#### YOUR OBJECTIVE
Reproduce the listing word for word. Skip any image.
*** Opening INPUT RECORDS ***
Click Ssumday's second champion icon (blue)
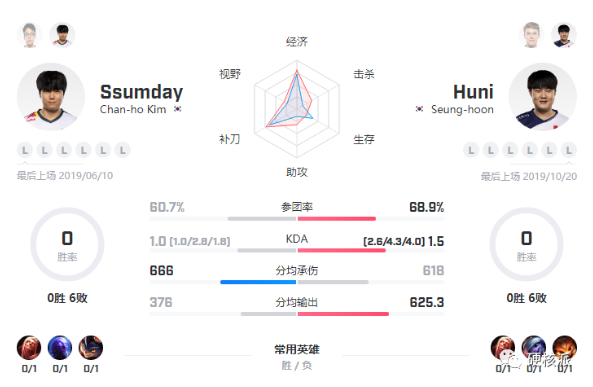This screenshot has width=593, height=387. [60, 347]
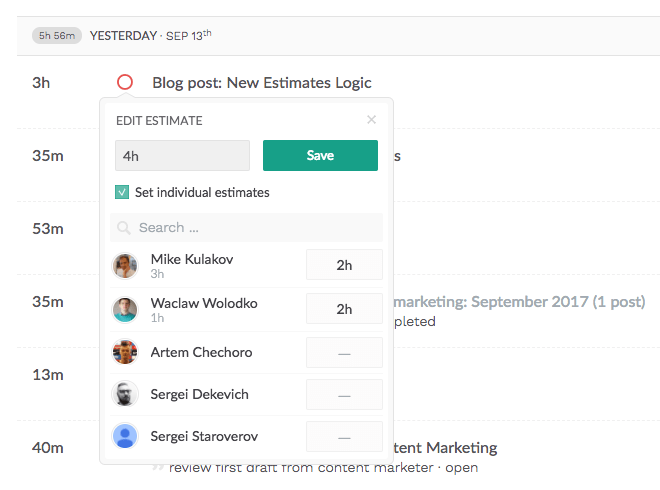Click Sergei Staroverov's default avatar icon
The height and width of the screenshot is (490, 660).
pyautogui.click(x=125, y=436)
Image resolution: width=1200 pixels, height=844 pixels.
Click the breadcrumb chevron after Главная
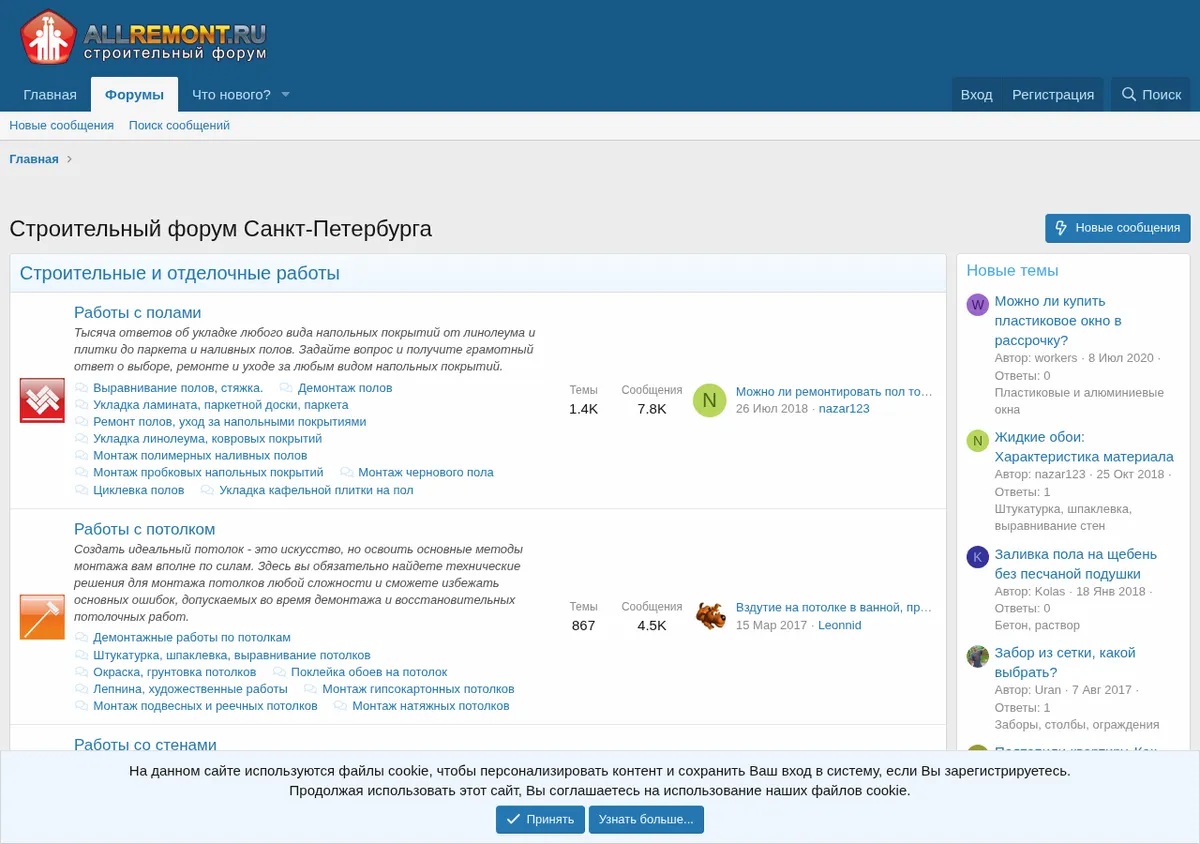(69, 159)
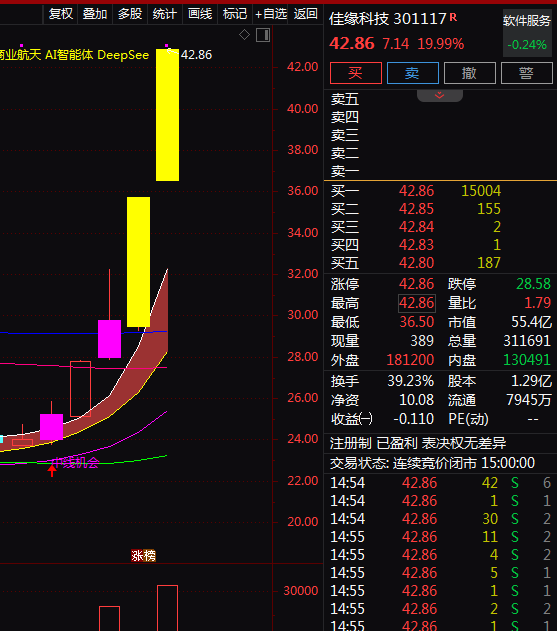The height and width of the screenshot is (631, 557).
Task: Open the 统计 statistics tool
Action: [165, 14]
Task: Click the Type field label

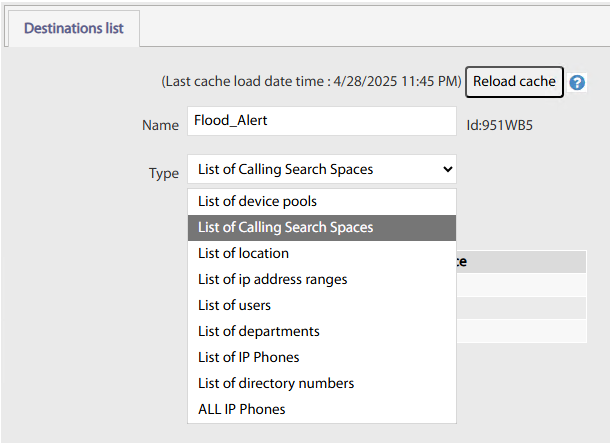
*** Closing INPUT RECORDS ***
#### WRITTEN ANSWER
Click Ssumday's second champion icon (blue)
This screenshot has width=593, height=387. [60, 347]
Click Sergei Staroverov's default avatar icon
The height and width of the screenshot is (490, 660).
pyautogui.click(x=125, y=436)
Image resolution: width=1200 pixels, height=844 pixels.
Click the breadcrumb chevron after Главная
(69, 159)
The height and width of the screenshot is (631, 557).
Task: Open the 统计 statistics tool
Action: [165, 14]
Task: Click the Type field label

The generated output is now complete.